Making water supply sustainable

Urban demand for drinking water is increasing. By 2050, an estimated 70 per cent of the world’s population will be living in metropolitan areas. At the same time, global warming is making drinking water increasingly scarce. ‘Urbanization and climate change pose major challenges for drinking water supply, both in countries with a stable water system and in less developed countries,’ says Professor Dr Barbara Hammer, who heads the ‘Machine Learning’ research group at Bielefeld University’s Faculty of Technology.

Together with Professor Dr Marios Polycarpou from the University of Cyprus, Professor Dr Dragan Savić from the water research institute KWR (Netherlands), and Professor Dr Phoebe Koundouri from Athens University of Economics and Business (Greece), she is exploring how the next generation of urban drinking water systems needs to be designed. The European Research Council (ERC) is supporting the Water-Futures project with a Synergy Grant—one of the European Union’s highest endowed research grants. The project started in mid-2021. Funding will run for six years and total 10 million euros—2.4 million euros of which will go to Bielefeld University.

© Bielefeld University/S. Jonek

‘The goal is to make the water supply as sustainable and resilient as possible,’ says computer scientist Professor Dr Barbara Hammer. Within the Water-Futures project, Hammer is working to ensure that technologies for water supply identify problems independently and go on to offer solutions.
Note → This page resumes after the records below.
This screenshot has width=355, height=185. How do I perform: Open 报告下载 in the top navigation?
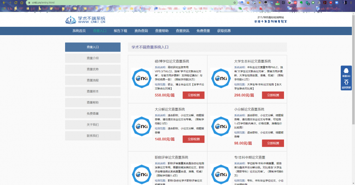click(x=120, y=31)
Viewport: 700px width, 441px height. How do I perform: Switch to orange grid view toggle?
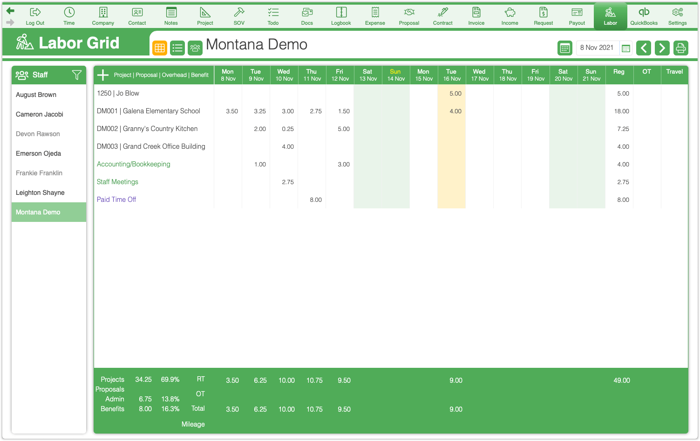coord(160,48)
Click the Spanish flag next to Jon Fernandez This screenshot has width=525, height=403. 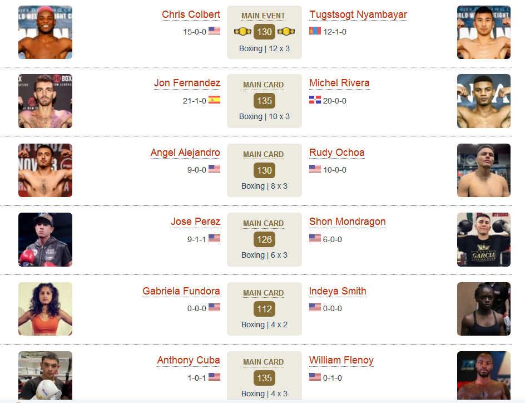pos(214,100)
Solutions for short- and long-term requirements

Drinking water systems cover production, treatment, and distribution—complex networks that are subject to spatial and temporal changes due to the influence of numerous factors. ‘Many things have to be detected and regulated in real time, such as when water quality drops, a pipe springs a leak, or a summer is particularly dry. At the same time, long-term planning is also important: how can water supply systems be designed so that they will also function if the earth warms by three degrees instead of two? How does a change in pricing policy impact on the drinking water system?’ says Barbara Hammer. The scientists will attempt to combine these requirements in their project. Social, economic, or ethical consequences also have to be integrated. ‘The goal is to make the water supply as sustainable and resilient as possible,’ says Hammer.

Computer programs designed to explain their analyses

Smart technologies play a special role. These include sensors that measure water quality or computer programs that can be used to model long-term effects of changes in the drinking water system. ‘In the end, however, it is people who make decisions—for example, engineers or politicians. That’s why it’s important for technologies to be able to provide explanations,’ says Hammer. Together with her research group at Bielefeld University, the computer scientist is conducting research on explanatory machine learning. In machine learning, a computer program generates knowledge from training data—and can use this to find solutions to new and unknown problems. As a rule, however, the calculation steps are so complex that humans can no longer grasp how the program arrives at its solution.

© EU-2020

‘Future drinking water systems exist to serve basic human needs, so their design should be human-centric. The challenge, however, is to understand how politicians, managers, and consumers make decisions about drinking water’, says Professor Dr Phoebe Koundouri, an economist and econometrician at Athens University of Economics and Business (Greece).

© KWR Water Research Institute/Ivar Pel

‘Developing sustainable drinking water systems is regarded as one of the ‘wicked problems’: problems that are difficult or impossible to solve due to incomplete, contradictory, and changing requirements’, says Professor Dr Dragan Savić. he is director of the water research institute KWR (Netherlands) and professor of hydroinformatics at the University of Exeter (UK).

© University of Cyprus

‘Designing the next generation of urban drinking water systems involves having to combine very different factors in a robust and flexible framework’, says Professor Dr Marios Polycarpou from the University of Cyprus. He is an electrical and computer engineer.

‘We are exploring how machine learning can be made explanatory. For example, programs can be developed in such a way that they also indicate the cause of a problem—for instance, by showing which factors have to change so that the problem no longer exists,’ says Hammer. For the Water-Futures project, the Bielefeld researchers want to apply their results to the drinking water supply: ‘Let’s say a computer program detects that there is no more water in a neighbourhood. It can then independently analyse connections to other changes: for example, that a certain water pipe has a rust spot or that the water pressure is low in another place. This leads to possible solution strategies that humans can interpret.’

Researchers drawn from four disciplines

Water-Futures aims to establish the theoretical basis for a smart drinking water supply that can cope with the changes brought about by urbanization and climate change. At the same time, the scientists want to develop concrete tools that can be used in, for example, water supply plants. ‘This requires expertise from different disciplines,’ says Hammer. The ERC Synergy Grant is supporting this collaboration. Hammer and her colleagues Savić, Polycarpou, and Koundouri each bring expertise from different fields: machine learning, water research, control theory, and socio-economics.

What else does Hammer appreciate about Water-Futures besides professional exchange? ‘Drinking water supply is such an important topic. It’s inspiring not only to develop formal methods of data analysis, but also to have a social impact that goes beyond research.’